Success and failure must always be viewed through the lens of perspective. Here’s an appropriate perspective – engineers don’t fail; they produce results. The results may not be what was expected, but even that is information. Each and every test, design model, or experiment provides data – data that are useful to the next iteration of the design process; to the next step in “working the problem.”
When viewed from this perspective, the concept of failure never enters the picture.
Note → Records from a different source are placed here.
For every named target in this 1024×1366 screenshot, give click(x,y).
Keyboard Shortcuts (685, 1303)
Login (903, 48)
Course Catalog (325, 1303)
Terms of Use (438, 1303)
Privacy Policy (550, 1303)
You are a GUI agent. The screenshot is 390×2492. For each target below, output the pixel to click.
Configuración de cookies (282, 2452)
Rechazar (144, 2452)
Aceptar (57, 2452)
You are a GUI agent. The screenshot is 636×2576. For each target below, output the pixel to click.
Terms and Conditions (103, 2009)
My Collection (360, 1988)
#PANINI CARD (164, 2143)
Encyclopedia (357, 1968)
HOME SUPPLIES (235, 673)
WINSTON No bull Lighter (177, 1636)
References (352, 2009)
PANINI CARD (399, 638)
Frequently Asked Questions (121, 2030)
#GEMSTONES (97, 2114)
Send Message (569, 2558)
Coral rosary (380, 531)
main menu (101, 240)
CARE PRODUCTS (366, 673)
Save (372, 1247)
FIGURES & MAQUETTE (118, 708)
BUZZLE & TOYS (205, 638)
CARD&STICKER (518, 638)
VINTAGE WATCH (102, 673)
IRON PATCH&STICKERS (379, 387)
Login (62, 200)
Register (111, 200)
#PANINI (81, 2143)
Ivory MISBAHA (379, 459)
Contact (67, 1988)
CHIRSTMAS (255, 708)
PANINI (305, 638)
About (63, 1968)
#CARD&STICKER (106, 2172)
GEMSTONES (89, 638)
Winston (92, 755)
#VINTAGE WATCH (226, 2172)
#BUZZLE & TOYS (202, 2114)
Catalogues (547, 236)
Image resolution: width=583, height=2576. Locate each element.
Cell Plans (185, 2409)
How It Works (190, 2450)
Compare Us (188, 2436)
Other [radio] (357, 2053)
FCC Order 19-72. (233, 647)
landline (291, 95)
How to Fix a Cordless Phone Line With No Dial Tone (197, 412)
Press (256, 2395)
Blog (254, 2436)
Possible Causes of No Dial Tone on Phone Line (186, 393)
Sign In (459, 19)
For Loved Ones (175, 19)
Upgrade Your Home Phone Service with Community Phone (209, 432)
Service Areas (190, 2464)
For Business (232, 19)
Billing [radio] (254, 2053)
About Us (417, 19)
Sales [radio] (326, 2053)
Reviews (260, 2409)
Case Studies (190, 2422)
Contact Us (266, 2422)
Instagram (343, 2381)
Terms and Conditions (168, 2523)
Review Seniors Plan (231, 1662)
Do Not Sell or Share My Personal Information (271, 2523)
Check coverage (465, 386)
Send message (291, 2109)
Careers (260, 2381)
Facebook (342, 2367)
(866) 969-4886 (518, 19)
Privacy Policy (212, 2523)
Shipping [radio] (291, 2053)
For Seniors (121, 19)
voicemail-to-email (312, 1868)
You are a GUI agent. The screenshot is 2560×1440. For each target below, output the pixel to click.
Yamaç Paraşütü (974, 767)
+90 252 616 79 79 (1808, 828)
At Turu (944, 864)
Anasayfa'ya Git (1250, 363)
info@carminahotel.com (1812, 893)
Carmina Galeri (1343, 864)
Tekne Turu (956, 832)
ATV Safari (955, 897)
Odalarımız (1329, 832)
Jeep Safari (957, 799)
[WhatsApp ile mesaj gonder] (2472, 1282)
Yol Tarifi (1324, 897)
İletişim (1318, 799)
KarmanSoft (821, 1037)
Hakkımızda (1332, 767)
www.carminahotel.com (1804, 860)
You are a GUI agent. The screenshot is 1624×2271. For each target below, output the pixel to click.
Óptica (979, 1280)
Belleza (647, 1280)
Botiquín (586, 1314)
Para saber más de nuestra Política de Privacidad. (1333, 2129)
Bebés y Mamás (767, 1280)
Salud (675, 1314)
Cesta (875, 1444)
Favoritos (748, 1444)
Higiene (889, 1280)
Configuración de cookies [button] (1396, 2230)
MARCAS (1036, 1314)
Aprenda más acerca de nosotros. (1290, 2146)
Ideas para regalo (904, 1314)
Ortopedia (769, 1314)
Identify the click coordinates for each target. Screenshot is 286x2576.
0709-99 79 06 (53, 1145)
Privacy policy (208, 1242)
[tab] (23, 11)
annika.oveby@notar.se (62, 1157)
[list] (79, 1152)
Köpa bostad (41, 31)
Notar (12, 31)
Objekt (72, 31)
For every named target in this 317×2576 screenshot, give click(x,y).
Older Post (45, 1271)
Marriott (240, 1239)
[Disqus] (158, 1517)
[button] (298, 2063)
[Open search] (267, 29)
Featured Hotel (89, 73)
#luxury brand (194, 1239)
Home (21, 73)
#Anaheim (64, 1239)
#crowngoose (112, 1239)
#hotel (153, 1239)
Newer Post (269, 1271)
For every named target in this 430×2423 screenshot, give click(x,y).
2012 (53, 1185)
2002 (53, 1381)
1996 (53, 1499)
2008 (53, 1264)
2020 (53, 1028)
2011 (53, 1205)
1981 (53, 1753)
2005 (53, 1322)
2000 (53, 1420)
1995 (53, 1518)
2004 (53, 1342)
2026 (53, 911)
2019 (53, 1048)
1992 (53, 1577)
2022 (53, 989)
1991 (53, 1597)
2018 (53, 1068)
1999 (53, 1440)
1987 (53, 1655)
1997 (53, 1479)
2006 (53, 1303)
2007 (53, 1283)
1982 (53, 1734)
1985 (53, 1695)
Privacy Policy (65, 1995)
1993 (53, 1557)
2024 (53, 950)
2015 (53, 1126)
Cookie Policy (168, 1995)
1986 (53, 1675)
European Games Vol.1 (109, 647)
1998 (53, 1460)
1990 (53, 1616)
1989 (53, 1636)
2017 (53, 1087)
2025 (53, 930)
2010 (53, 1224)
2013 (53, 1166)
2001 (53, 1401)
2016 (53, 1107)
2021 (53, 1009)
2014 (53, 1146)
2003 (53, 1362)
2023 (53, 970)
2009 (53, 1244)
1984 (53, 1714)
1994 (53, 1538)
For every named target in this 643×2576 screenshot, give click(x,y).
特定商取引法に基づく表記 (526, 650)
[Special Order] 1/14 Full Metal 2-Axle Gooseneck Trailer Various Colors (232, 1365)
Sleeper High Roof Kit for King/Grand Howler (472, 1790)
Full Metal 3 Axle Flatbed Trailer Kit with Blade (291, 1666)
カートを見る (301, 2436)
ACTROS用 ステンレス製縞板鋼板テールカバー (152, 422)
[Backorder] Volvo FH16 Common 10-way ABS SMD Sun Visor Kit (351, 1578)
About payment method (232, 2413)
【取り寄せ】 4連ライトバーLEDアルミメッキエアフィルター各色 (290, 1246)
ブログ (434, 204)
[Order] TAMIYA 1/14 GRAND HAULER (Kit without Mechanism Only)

The designs, tests, and experiments that did not go as “planned” are invaluable resources of information for you and your fellow engineers. We don’t often find articles on what went “wrong,” but when we do find them, we all read them because we want to understand “Why?”
Consider the fact that those experiences are the ones that have helped make you the engineer you are today. I would like to encourage you to talk or write about those experiences. What did you learn? Where did it take you? What insights did you gain?
These experiences belong to the category of continuing education, which is part of the editorial mission of this magazine. The editors of Design World would like to encourage you to tell us about some of your experiences, especially the ones that did not go as planned. In doing so, you are contributing to the knowledge bank of our engineering community.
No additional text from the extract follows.